▶ [Exercise 1]: In the passage on smoking fines at Welsh hospitals, rewrite the paragraph that begins "I have no objection to smokers" as a short bulleted list that keeps its main facts.
▶ [Exercise 2]: Write out everything in the passage on smoking fines at Welsh hospitals from "Well, my comments" down to "other peoples' health.", with no changes.

▶ [Passage shown]:
# # #

It was reported yesterday that hospitals in Wales are considering on-the-spot fines for people caught smoking on hospital grounds.
BBC Wales quoted me as follows:
Simon Clark, director of pro-smoking group Forest, said the threat of fines "was absolutely abominable".
He added: "It seems extraordinary to us that NHS administrators would be spending time, and probably money, coercing people like this.
"Hospitals are very stressful places, not just for patients but also for visitors and staff.
"We can understand them not wanting people to smoke around hospital entrances, in which case the compromise should be a comfortable smoking shelter."
I was also quoted by Wales Online and the South Wales Evening Post.
Well, my comments prompted an email from a consultant anaesthetist:
I am writing with regard to the proposed enforcement of smoking bans in Welsh hospitals.
I have no objection to smokers subjecting their bodies to health risks. As a doctor of 24 years experience I used to approach young smokers with a blunt statement of the facts in order to persuade them to quit. Usually they were completely nonchalant about my efforts.
I still advise patients to quit when appropriate. But what I object to is the smokers in hospital grounds who seem to think that they are entitled to continue negatively affecting other peoples' health.

# # #

▶ [Record excerpts]:

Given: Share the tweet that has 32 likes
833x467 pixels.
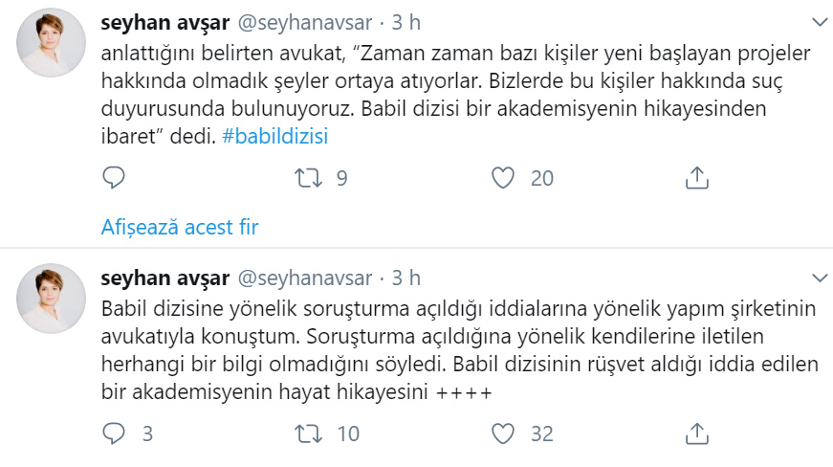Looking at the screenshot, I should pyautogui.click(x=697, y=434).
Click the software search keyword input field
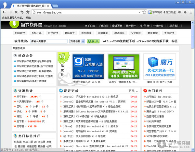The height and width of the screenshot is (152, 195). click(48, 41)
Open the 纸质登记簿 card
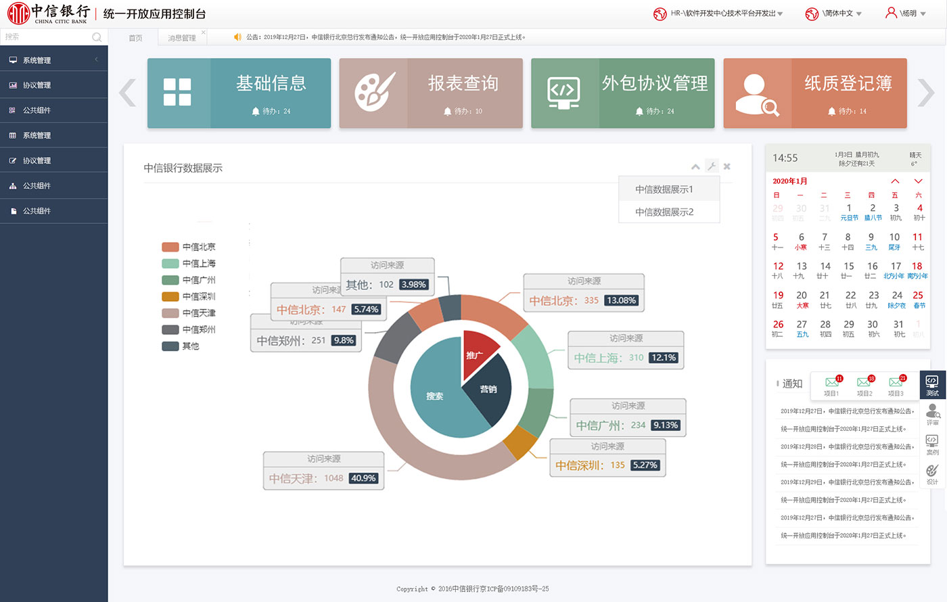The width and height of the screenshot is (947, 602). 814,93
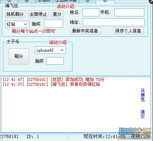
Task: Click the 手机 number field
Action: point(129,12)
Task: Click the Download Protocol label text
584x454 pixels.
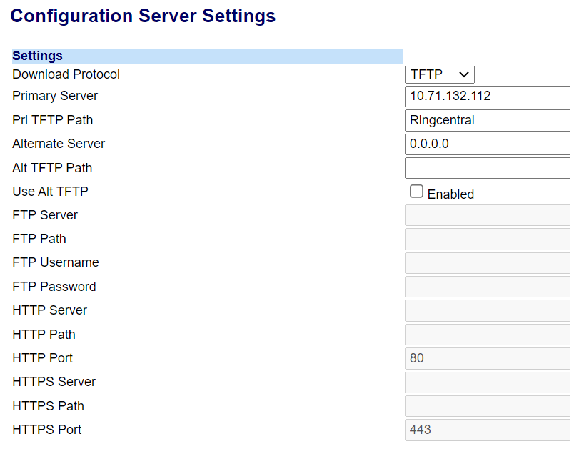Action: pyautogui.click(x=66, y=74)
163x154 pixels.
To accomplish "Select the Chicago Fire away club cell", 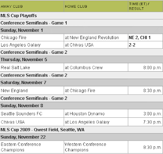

# # #

▶ [Task answer 1]:
- The writer does not object to smokers putting their own health at risk.
- The writer has been a doctor for 24 years.
- The writer used to give young smokers the blunt facts to persuade them to quit.
- Those young smokers were usually completely unconcerned by these efforts.

▶ [Task answer 2]:
Well, my comments prompted an email from a consultant anaesthetist:
I am writing with regard to the proposed enforcement of smoking bans in Welsh hospitals.
I have no objection to smokers subjecting their bodies to health risks. As a doctor of 24 years experience I used to approach young smokers with a blunt statement of the facts in order to persuade them to quit. Usually they were completely nonchalant about my efforts.
I still advise patients to quit when appropriate. But what I object to is the smokers in hospital grounds who seem to think that they are entitled to continue negatively affecting other peoples' health.